- **Exercise input**
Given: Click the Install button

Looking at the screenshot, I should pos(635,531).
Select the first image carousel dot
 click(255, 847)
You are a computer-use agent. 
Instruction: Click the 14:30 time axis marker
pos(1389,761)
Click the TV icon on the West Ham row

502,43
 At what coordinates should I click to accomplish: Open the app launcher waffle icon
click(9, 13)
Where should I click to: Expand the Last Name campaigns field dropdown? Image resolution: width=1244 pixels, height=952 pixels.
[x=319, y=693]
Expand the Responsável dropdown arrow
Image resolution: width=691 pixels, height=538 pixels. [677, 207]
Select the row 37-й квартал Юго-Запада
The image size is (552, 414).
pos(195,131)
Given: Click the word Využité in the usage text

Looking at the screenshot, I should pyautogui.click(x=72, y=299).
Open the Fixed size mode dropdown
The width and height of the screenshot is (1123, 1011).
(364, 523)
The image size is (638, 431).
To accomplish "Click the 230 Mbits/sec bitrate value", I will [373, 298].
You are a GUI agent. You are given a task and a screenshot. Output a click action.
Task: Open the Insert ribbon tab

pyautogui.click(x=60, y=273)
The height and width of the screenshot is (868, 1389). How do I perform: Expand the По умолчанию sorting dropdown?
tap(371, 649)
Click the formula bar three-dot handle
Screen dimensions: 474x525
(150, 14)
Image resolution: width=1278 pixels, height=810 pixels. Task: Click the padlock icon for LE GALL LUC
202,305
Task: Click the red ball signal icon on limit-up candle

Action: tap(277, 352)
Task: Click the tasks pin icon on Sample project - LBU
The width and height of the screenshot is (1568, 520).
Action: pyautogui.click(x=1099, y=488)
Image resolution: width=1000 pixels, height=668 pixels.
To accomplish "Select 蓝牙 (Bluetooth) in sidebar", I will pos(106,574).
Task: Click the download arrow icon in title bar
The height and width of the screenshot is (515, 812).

- **Work to complete**
In full and without deviation, reproduce the entries above.

- **Response to the exercise**
Given: Click the Install button

Looking at the screenshot, I should pos(635,531).
Select the first image carousel dot
 click(255, 847)
You are a computer-use agent. 
Instruction: Click the 14:30 time axis marker
pos(1389,761)
Click the TV icon on the West Ham row

502,43
 At what coordinates should I click to accomplish: Open the app launcher waffle icon
click(9, 13)
Where should I click to: Expand the Last Name campaigns field dropdown? Image resolution: width=1244 pixels, height=952 pixels.
[x=319, y=693]
Expand the Responsável dropdown arrow
Image resolution: width=691 pixels, height=538 pixels. [677, 207]
Select the row 37-й квартал Юго-Запада
The image size is (552, 414).
pos(195,131)
Given: Click the word Využité in the usage text

Looking at the screenshot, I should pyautogui.click(x=72, y=299).
Open the Fixed size mode dropdown
The width and height of the screenshot is (1123, 1011).
(364, 523)
The image size is (638, 431).
To accomplish "Click the 230 Mbits/sec bitrate value", I will [373, 298].
You are a GUI agent. You are given a task and a screenshot. Output a click action.
Task: Open the Insert ribbon tab

pyautogui.click(x=60, y=273)
The height and width of the screenshot is (868, 1389). How do I perform: Expand the По умолчанию sorting dropdown?
tap(371, 649)
Click the formula bar three-dot handle
Screen dimensions: 474x525
(150, 14)
Image resolution: width=1278 pixels, height=810 pixels. Task: Click the padlock icon for LE GALL LUC
202,305
Task: Click the red ball signal icon on limit-up candle

Action: tap(277, 352)
Task: Click the tasks pin icon on Sample project - LBU
The width and height of the screenshot is (1568, 520).
Action: pyautogui.click(x=1099, y=488)
Image resolution: width=1000 pixels, height=668 pixels.
To accomplish "Select 蓝牙 (Bluetooth) in sidebar", I will pos(106,574).
Task: Click the download arrow icon in title bar
The height and width of the screenshot is (515, 812).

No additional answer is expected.